Category Antibacterial.

      Nalidixic Acid contains not less than 98.0 per cent and not more than 102.0 per cent of C12H12N2O3, calculated on the dried basis.

Description White to very pale yellow, crystalline powder; odourless.

Solubility Very slightly soluble in water and in ether; soluble in chloroform, in dichloromethane and in solutions of fixed alkali hydroxides and carbonates; slightly soluble in acetone, in ethanol, in methanol, and in toluene.

Contra-indication; Warning; Precaution See under Norfloxacin, p. 133.

Additional information

      1. The drug should not be used in the treatment of systemic infections where high serum and tissue concentrations of antibacterial agents are desirable.

      2. To minimize the development of bacterial resistance, patients should be carefully instructed not to omit doses of the drug, especially during the first few days of therapy.

See also under Norfloxacin, p. 133.

Packaging and storage Nalidixic acid shall be kept in tightly closed containers, protected from light.

Identification

      A. The infrared absorption spectrum is concordant with the spectrum obtained from Nalidixic Acid RS (Appendix 2.1) or with the reference spectrum of Nalidixic Acid.

      B. The ultraviolet absorption spectrum of a 0.0005 per cent w/v solution in 0.1 M sodium hydroxide, when observed between 230 and 350 nm, exhibits two maxima at 258 and 334 nm. The ratio of the absorbances measured at 258 nm to that measured at 334 nm is 2.2 to 2.4 (Appendix 2.2).

Melting range 225º to 231º (Appendix 4.3).

Loss on drying Not more than 0.5 per cent w/w after drying at 105º for 2 hours (Appendix 4.15).

Sulfated ash Not more than 0.10 per cent w/w (Appendix 5.3).

Heavy metals Not more than 20 ppm (Method II, Appendix 5.2). Use 1.0 g; for the Standard Preparation, use 2 ml of lead standard solution (10 ppm Pb).

Chromatographic purity Carry out the test as described in the “Thin-layer Chromatography” (Appendix 3.1), using precoated high-performance thin-layer chromatography silica gel GF254 as the stationary phase and a mixture of 70 volumes of ethanol, 20 volumes of chloroform and 10 volumes of 5 M ammonia as the mobile phase.

      Standard preparations Prepare a solution of Nalidixic Acid RS in chloroform containing 1.0 mg per ml. Dilute quantitatively with chloroform to obtain Standard preparations having the following composition:

      Test preparation Dissolve an accurately weighed quantity of the test substance in chloroform to obtain a solution containing 20 mg per ml. 

      Procedure Apply separately to the plate, 10 μl of each of Test preparation and Standard preparations. After removal of the plate, allow it to dry with the aid of warm circulating air and examine under ultraviolet light (254 nm). Compare the intensities of any secondary spots observed in the chromatogram of the Test preparation with those of the principal spots in the chromatograms of the Standard preparations: no secondary spot is more intense than the principal spot obtained from the Standard preparation A (0.5 per cent), and the sum of the intensities of all secondary spots obtained from the Test preparation does not exceed 1.0 per cent.

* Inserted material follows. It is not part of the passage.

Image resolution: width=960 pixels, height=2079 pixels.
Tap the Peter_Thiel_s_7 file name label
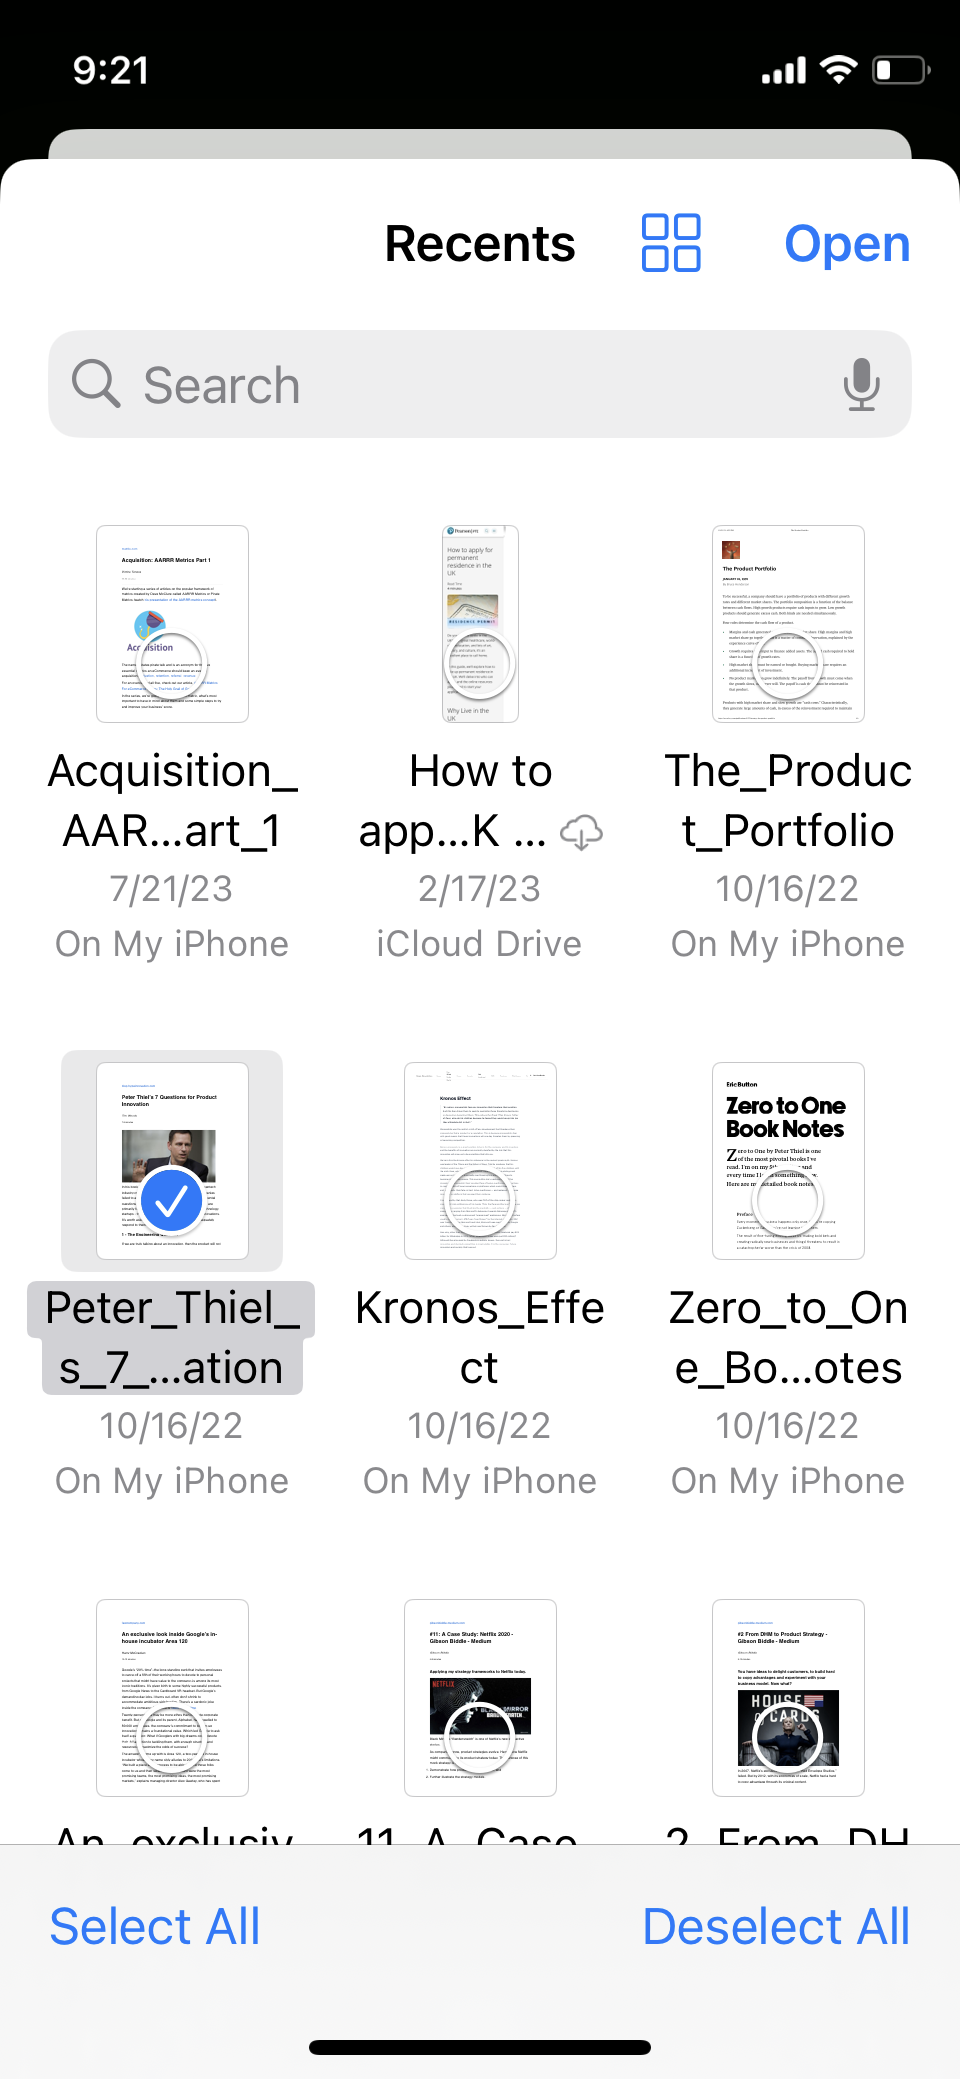tap(172, 1338)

Assay Dissolve about 150 mg of Nalidixic Acid, accurately weighed, in 25 ml of dimethylformamide. Protect the contents against atmospheric carbon dioxide by using a cover. With the aid of a magnetic stirrer, titrate with 0.1 M tetrabutylammonium hydroxide VS, using thymolphthalein TS as indicator or determining the endpoint potentiometrically (Appendix 6.1). Perform a blank determination, and make any necessary correction. Each ml of 0.1 M tetrabutylammonium hydroxide is equivalent to 23.22 mg of C12H12N2O3.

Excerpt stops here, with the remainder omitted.